According to [5], the primary studies are identified by using search strings on scientific databases or browsing manually through relevant conference proceedings or journal publications". In this work, we performed the primary studies identification by using search string on relevant databases. The search string used was: ("e-health" OR "ehealth" OR healthcare) AND ("cloud" OR "fog") AND ("Internet of things" OR "IoT" ); and the scientific databases were: IEEE, ACM, and Springer. We retrieved 83 papers from IEEE, 1 from ACM and 81 from Springer.

As IoT, fog computing and cloud computing are very embracing terms, they are often used in abstracts but not necessary are addressed further in the paper. So the application of the inclusion and exclusion criteria is done manually, and in order to avoid bias, when doubt appeared, more than one researcher classified the paper. After the screening, we kept 38 papers from IEEE and 12 from Springer.

Considerations

It was observed the great usage of the cloud + IoT infrastructure configuration in 62% of the papers, but in the last two years, 2017 and 2018, there was a growing in researches with the integrated cloud + fog + IoT infrastructure. Through the systematic mapping it was also possible to identify the main IoMT applications that are being developed; the monitoring of patients in daily activities and monitoring of elderly people are the applications most used in the works. Regarding the elderly monitoring, there are several IoMT application types, ranging from common daily monitoring to more specific applications, such as the one proposed by [6] to avoid thermal shock in elderly people living in Japan. As a consequence of the mapping, it was found that the two most common target of monitoring used are Heart rate with 12 papers and Humidity and Room Temperature with 09 papers. 42% of the works found in this systematic mapping study used prototyping for proposal evaluation, 16% modeling, 14% simulation and another 28% did not evaluate the proposal.

To conclude the study, we presented some common research challenges and opportunities in IoMT application area, highlighting the IoT devices' limitations, the system availability, the standardization process and the data security.

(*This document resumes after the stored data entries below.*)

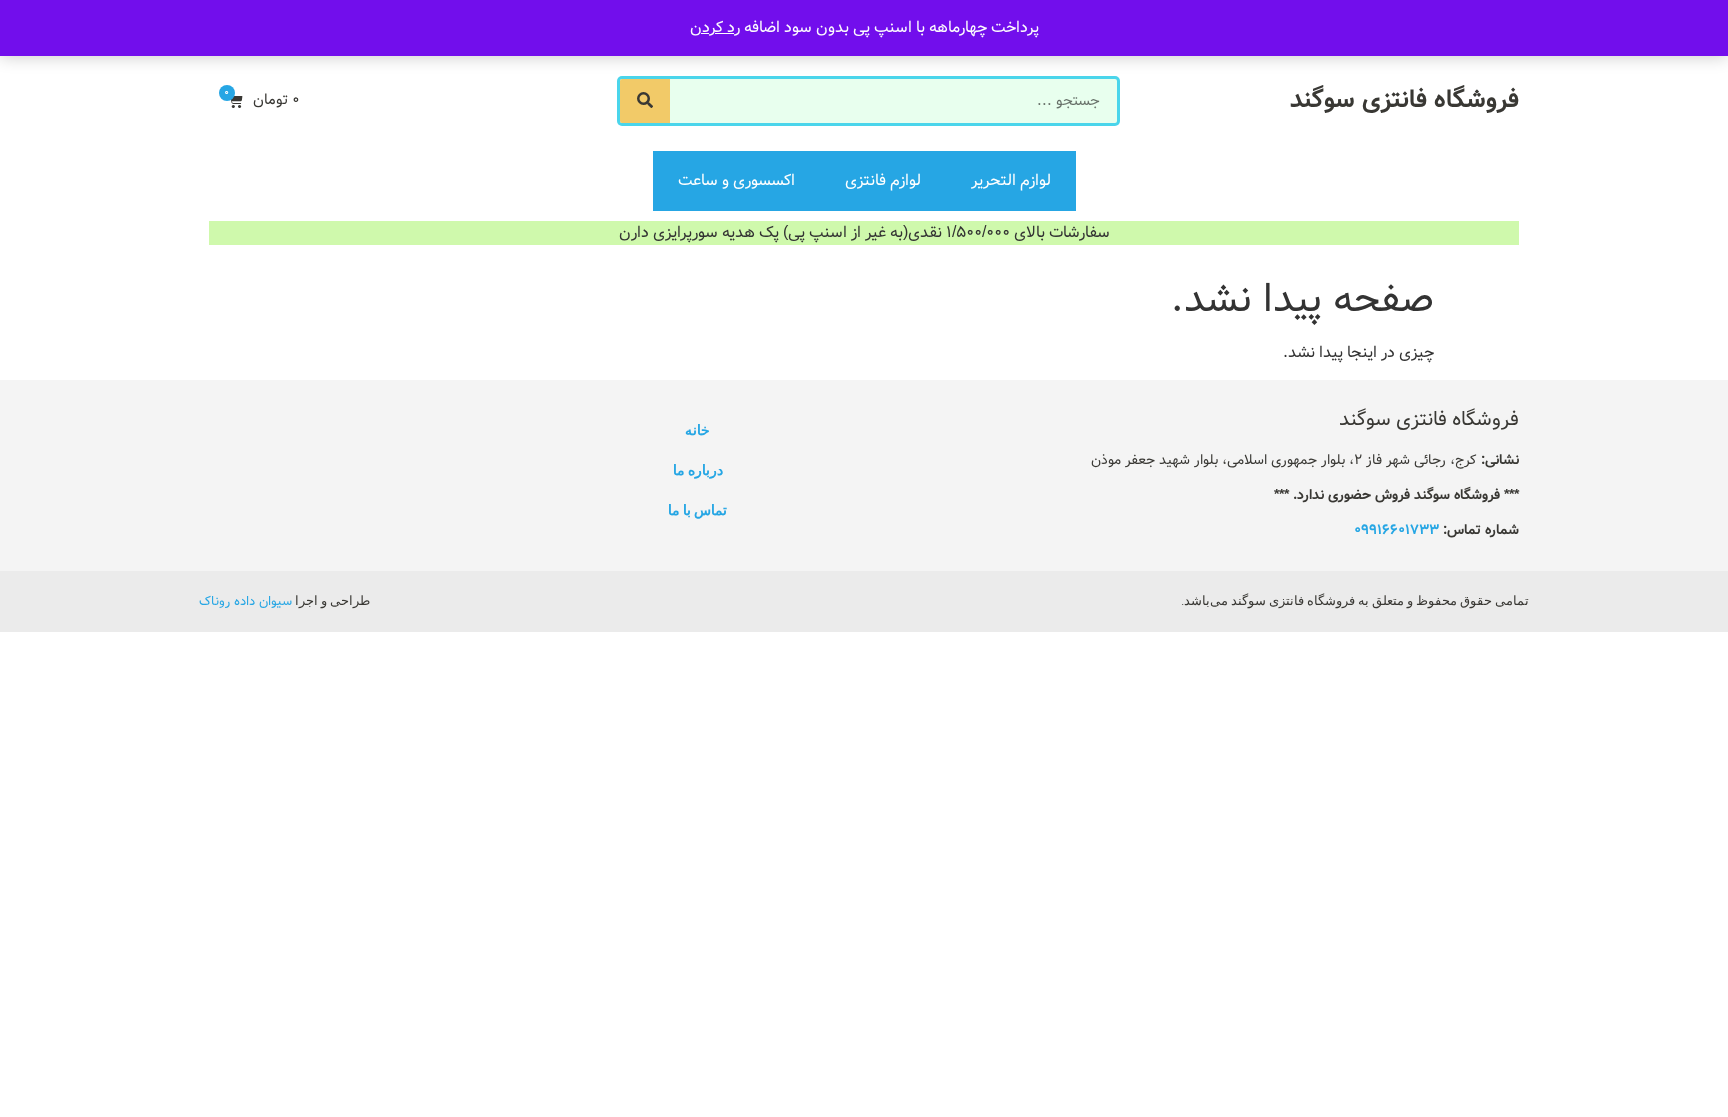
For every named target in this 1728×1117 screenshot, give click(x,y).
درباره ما (698, 470)
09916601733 (1396, 530)
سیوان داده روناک (245, 601)
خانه (697, 430)
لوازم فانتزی (883, 180)
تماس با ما (697, 510)
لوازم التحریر (1011, 180)
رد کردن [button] (715, 27)
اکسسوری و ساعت (736, 180)
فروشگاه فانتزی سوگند (1404, 100)
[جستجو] (645, 101)
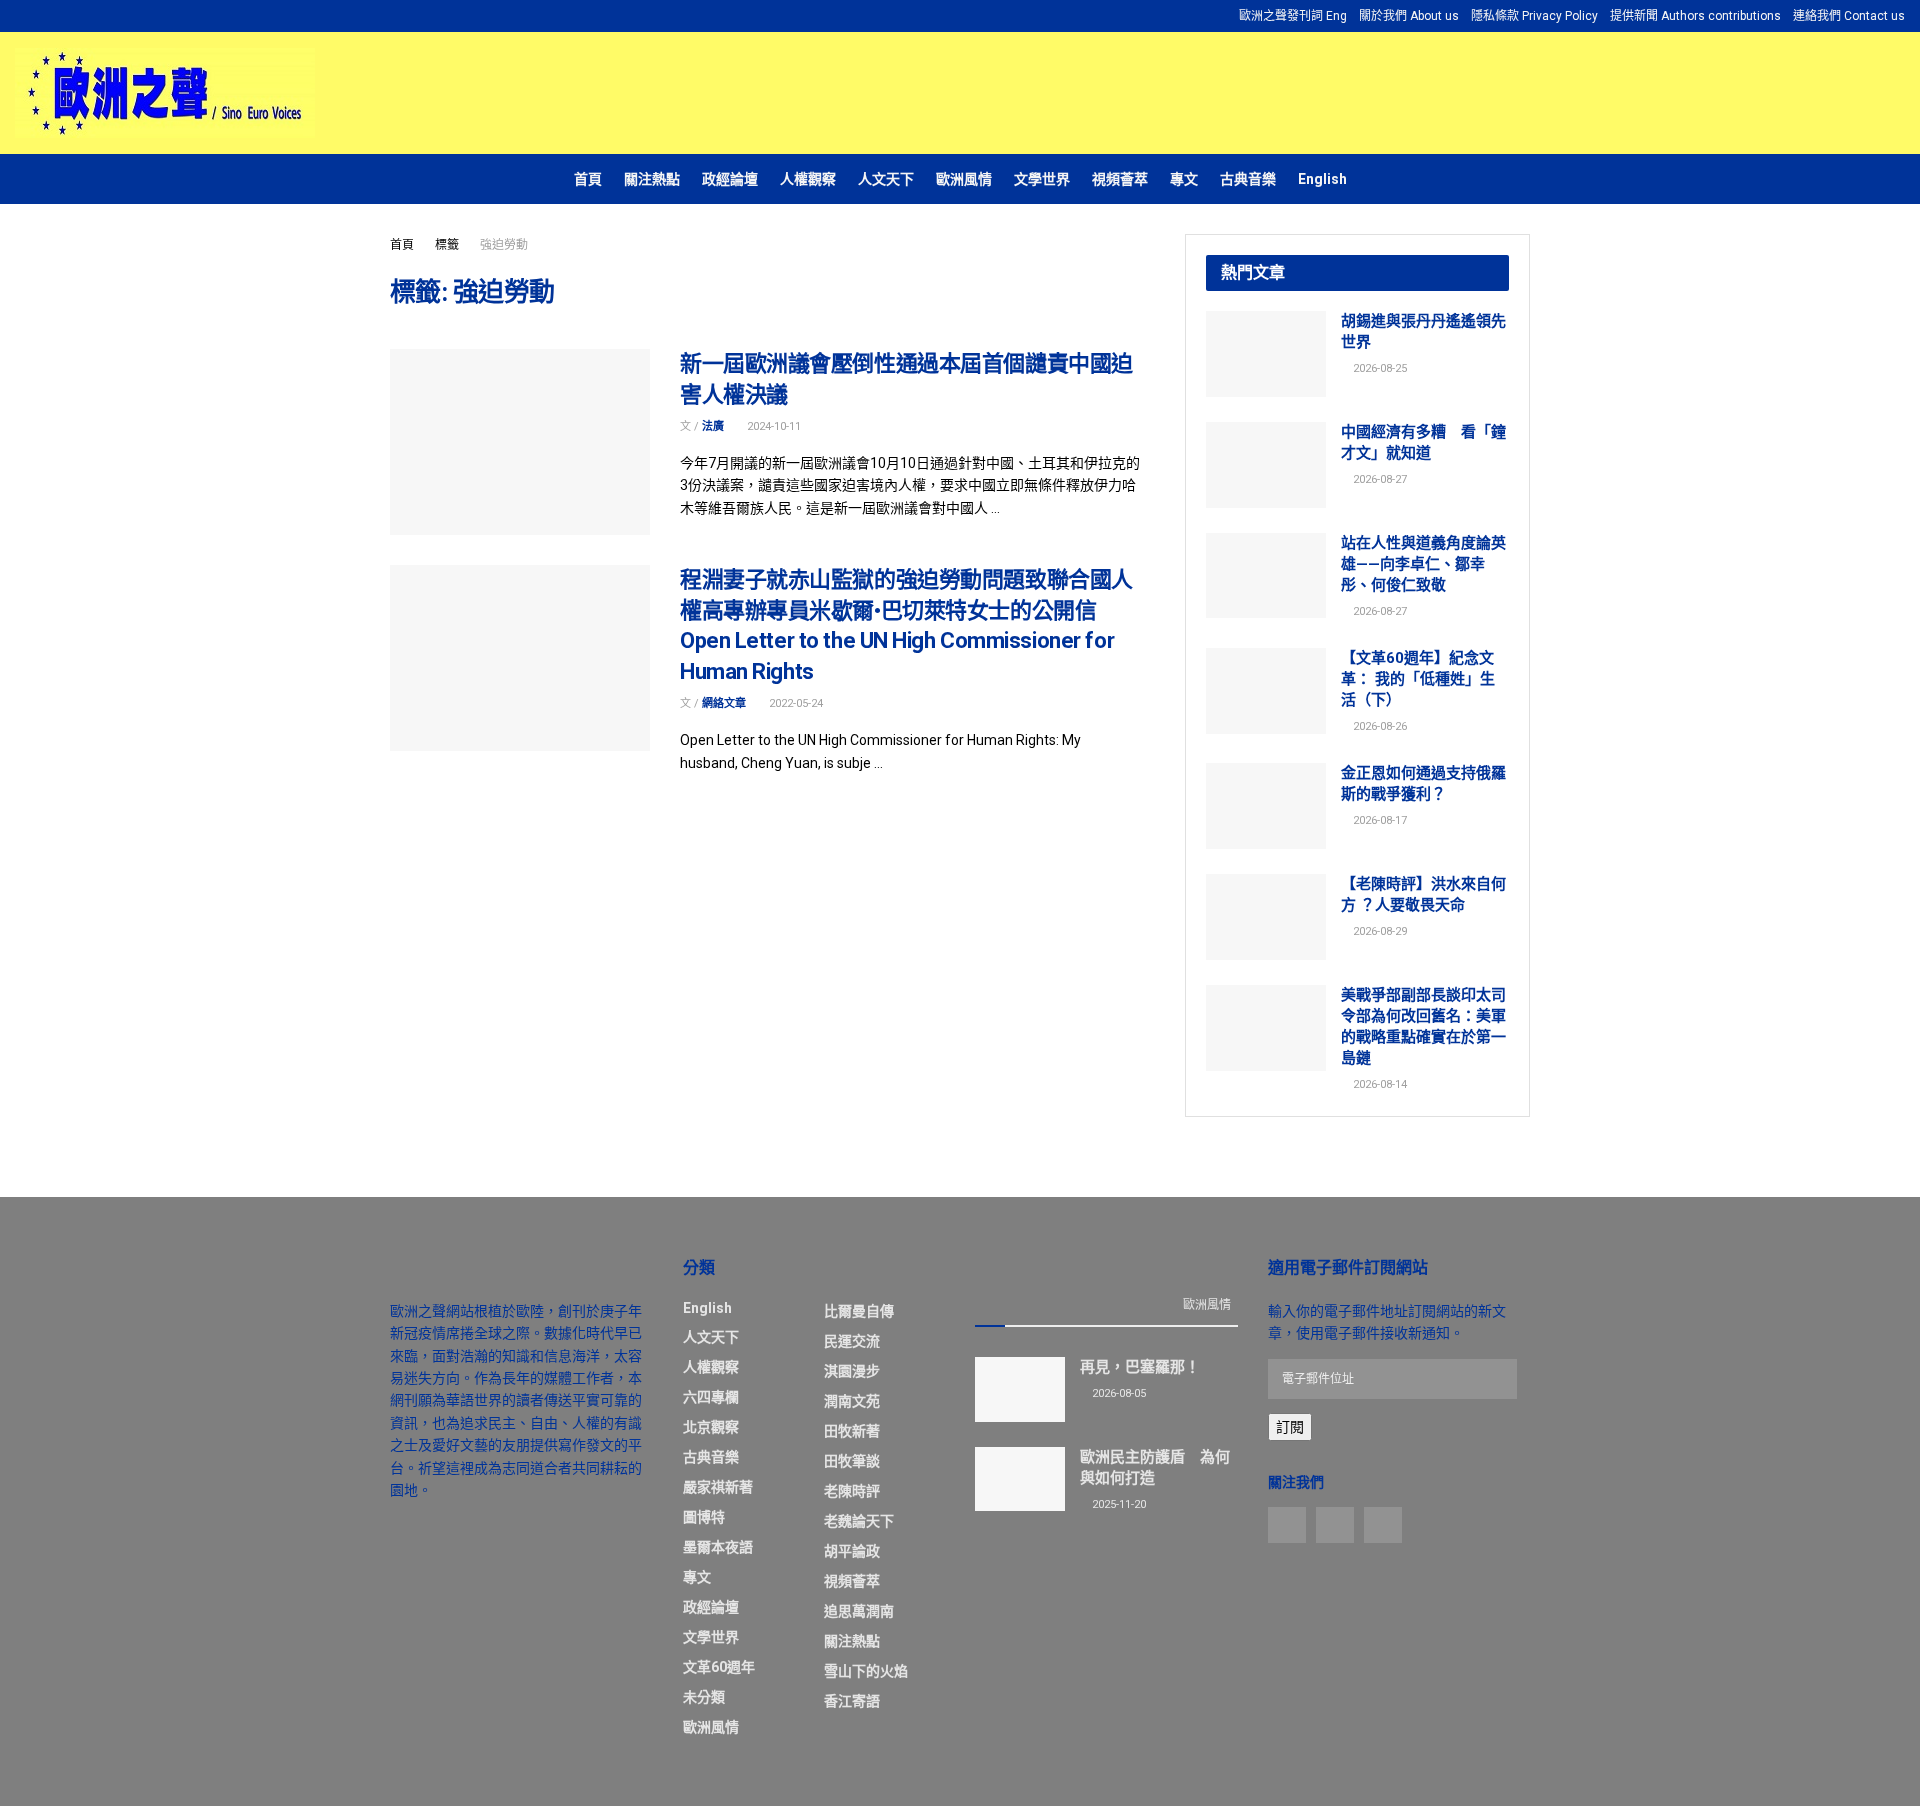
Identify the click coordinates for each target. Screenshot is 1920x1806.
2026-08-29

This entire paper will be published soon in the Emerging Technologies in Biomedical Engineering and Sustainable TeleMedicine book. 

References

  1. World Health Organization . WHO website. Retrieved 2020-12-23
  2. Monteiro, K., Rocha, E., Silva, E., Santos, G. L., Santos, W., & Endo, P. T. (2018, December). Developing an e-health system based on IoT, fog and cloud computing. In 2018 IEEE/ACM International Conference on Utility and Cloud Computing Companion (UCC Companion) (pp. 17-18). IEEE.
  3. Santos, G. L., Ferreira, M., Ferreira, L., Kelner, J., Sadok, D., Albuquerque, E., ... & Endo, P. T. (2019). Integrating IoT+ Fog+ Cloud Infrastructures: System Modeling and Research Challenges. Fog and Edge Computing: Principles and Paradigms, 51-78.
  4. Iorga, M., Feldman, L., Barton, R., Martin, M. J., Goren, N., & Mahmoudi, C. (2017). Draft SP 800-191, The NIST Definition of Fog Computing. NIST Special Publication, 800, 800-191.
  5. Petersen, Kai and Feldt, Robert and Mujtaba, Shahid and Mattsson, Michael. Systematic Mapping Studies in Software Engineering; 12th Int. Conference on Evaluation and Assessment in Software Engineering: BCS Learning & Development Ltd., 2008; pp. 10.
  6. Matsui, K., & Choi, H. (2017, August). Temperature management system to prevent heat shock in households for elderly people. In 2017 IEEE SmartWorld, Ubiquitous Intelligence & Computing, Advanced & Trusted Computed, Scalable Computing & Communications, Cloud & Big Data Computing, Internet of People and Smart City Innovation (SmartWorld/SCALCOM/UIC/ATC/CBDCom/IOP/SCI) (pp. 1-6). IEEE.